Жива она, святая земля, близка она — тут вот, неколебимая, под ногами, стой крепко на ней, пади на нее, обойми ее, услышь ее могучее дыханье, возблагодари, ласкай ее твоим трудом, ее, мать сырую землю.

А вот же открывается, отлетает от матушки черной земли звенящая мухота, прельщенная блеском Еуроп, хватается там не за просвещенье, а за оружье да за роскошь, хочет не землю свою возвеличить, не обихаживать ее по-сыновьи, чтоб человечьи сердца на ней умягчать, а хочет над простецами превозноситься, хочет жить чванно, во всю свою волю да власть, да не в избах, а в каменных хоромах и палатах не хуже божьих соборов, как в Еуропах, хочет народ пугать, своей силой гнуть к земле, не давать ему своей правды искать, хочет забрать у него его силу, чтобы себе другие народы воевать, под себя подминать… Что ж будет делать, как будет жить в Москве, среди золотой мухоты, простая мужицкая душа протопопа?

Когда-то стояло в Кремле татарское подворье послов царя ордынского. Снесли подворье — стал тут Чудов монастырь. Рядом Борис Иваныч Морозов воздвиг себе богатые палаты.

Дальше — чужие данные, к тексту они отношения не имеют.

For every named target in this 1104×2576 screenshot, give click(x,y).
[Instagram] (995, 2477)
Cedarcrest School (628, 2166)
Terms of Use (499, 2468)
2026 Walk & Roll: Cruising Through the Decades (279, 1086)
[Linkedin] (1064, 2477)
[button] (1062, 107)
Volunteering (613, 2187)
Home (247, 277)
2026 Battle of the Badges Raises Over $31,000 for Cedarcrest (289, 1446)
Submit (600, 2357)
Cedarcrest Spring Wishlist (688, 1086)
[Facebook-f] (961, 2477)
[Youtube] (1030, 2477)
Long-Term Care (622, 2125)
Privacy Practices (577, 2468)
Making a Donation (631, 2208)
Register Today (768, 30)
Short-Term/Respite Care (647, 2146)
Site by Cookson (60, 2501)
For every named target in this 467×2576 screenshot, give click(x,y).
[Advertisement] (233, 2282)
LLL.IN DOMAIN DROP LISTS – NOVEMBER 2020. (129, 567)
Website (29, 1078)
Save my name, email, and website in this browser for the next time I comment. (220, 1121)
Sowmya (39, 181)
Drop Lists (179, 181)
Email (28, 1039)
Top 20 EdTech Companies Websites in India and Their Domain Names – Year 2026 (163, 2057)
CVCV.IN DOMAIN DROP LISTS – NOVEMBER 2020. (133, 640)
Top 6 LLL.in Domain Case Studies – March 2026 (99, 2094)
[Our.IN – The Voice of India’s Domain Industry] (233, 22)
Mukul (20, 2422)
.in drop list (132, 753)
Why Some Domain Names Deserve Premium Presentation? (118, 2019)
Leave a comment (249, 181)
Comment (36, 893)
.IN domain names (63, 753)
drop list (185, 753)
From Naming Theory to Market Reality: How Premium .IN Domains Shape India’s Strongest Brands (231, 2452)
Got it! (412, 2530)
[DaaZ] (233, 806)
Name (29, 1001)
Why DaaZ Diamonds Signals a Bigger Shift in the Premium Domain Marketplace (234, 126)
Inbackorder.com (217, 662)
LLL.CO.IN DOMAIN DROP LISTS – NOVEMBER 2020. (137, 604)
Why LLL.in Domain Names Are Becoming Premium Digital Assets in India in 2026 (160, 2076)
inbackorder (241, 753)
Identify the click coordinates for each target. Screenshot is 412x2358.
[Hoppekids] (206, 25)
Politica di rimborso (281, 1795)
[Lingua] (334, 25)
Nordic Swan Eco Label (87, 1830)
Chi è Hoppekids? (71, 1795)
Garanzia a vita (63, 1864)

Да преставился боярин Борис Иваныч, лег в склеп в Чудовом, осталась после него молодая вдова Анна Ильинишна Морозова, что, слышно на Москве, любит сильно талантов — иноземных офицеров.

И другой брат, боярин Глеб Иваныч, преставился близко с братом, и осталась его молодая вдова Морозова Федосья Прокопьевна, что живет двором-усадьбой в Белом городе, у церкви Егория-на-Холме, в тридцать лет одна на целом свете, сама себе голова.

Богата Федосья, хоть и по-старинному выглядит ее усадьба! Стоят за высоким тыном не палаты, а рубленые хоромы, изба с избой составленные вместе, в два жилья на подклетях.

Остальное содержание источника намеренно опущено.